Noticed the other day in Berlin in Lights: The Diaries of Count Harry Kessler, 1918-1937:
I spent the evening with Pellegrini, the painter, Dürr, the writer, and Oeri, the editor of the Basler Nachrichten. Dürr advanced, clearly and fascinatingly, the theory that Conrad Ferdinand Meyer, Jacob Burkhardt, Gottfried Keller, Jeremias Gotthelf, Nietzche, Gobineau, and all the rest of the great intellectuals active in Switzerland around the middle of the nineteenth century (Gobineau was a legation counsellor at Berne) were pushed into aversion to democracy and conversion to an aristocratic philosophy of life by the spectacle presented by the victory of Swiss democracy. 1831 saw the beginning in Switzerland of a cultural levelling process which lasted until about 1875 and produced to a varying degree detestation, fear, hate, and contempt among all these men. The lower middle class, which mistook its semi-education for culture, came to power and pushed the old, highly cultivated patrician families aside. Switzerland thus forestalled developments all over Europe. at the same time there arose in the cantons petty tyrants who pursued a harsh, ruthless rule on the lower-middle-class's behalf. Since then Switzerland has become conservative.
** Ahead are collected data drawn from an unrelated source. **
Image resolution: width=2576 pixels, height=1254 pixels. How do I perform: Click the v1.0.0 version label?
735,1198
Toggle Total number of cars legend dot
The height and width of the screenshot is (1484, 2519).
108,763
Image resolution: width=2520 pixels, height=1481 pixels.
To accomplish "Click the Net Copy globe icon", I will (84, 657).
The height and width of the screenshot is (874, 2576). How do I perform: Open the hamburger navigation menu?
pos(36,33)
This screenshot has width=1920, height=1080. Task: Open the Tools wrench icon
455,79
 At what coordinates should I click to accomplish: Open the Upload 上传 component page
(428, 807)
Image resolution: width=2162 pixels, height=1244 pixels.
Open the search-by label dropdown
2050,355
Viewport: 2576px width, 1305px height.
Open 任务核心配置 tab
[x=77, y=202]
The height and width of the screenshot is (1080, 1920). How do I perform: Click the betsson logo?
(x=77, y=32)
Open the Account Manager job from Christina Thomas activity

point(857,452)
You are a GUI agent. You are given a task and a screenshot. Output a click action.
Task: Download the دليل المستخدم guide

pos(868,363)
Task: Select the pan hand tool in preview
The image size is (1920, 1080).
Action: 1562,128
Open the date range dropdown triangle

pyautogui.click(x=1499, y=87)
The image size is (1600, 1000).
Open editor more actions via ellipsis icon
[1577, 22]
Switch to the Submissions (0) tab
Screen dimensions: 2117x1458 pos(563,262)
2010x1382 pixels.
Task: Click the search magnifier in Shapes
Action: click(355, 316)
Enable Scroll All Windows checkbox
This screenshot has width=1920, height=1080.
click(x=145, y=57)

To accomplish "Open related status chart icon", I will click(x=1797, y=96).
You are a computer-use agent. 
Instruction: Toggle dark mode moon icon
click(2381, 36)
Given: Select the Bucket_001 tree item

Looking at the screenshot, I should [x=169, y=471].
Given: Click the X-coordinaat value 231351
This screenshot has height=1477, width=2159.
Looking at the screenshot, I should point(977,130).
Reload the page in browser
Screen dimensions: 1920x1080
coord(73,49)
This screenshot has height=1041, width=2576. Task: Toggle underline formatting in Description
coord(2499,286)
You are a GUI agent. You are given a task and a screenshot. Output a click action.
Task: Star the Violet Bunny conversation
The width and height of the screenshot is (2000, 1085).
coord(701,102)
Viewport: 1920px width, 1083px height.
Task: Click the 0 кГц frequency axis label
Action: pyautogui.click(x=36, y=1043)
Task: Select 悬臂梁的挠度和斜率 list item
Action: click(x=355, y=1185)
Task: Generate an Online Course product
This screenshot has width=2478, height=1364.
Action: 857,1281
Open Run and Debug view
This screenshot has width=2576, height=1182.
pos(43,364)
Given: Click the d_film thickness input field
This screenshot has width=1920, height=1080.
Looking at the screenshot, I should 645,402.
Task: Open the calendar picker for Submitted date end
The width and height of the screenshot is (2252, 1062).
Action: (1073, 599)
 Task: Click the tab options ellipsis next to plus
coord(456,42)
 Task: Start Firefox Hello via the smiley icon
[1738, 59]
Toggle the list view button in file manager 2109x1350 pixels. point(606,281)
I was very interested by this exposure of where the roots of Nietzche's 'Superman' concept and his hostile attitude toward democracy lie, and secondly, to learn that they did not derive from purely idealistic notions but were the upshot of political experience and factional sympathies aroused by his Swiss environment.
(Entry of Thursday, 21 July 1927)
Dürr is not further identified, that I can see. Ian Buruma provides many illuminating notes, but not on Dürr.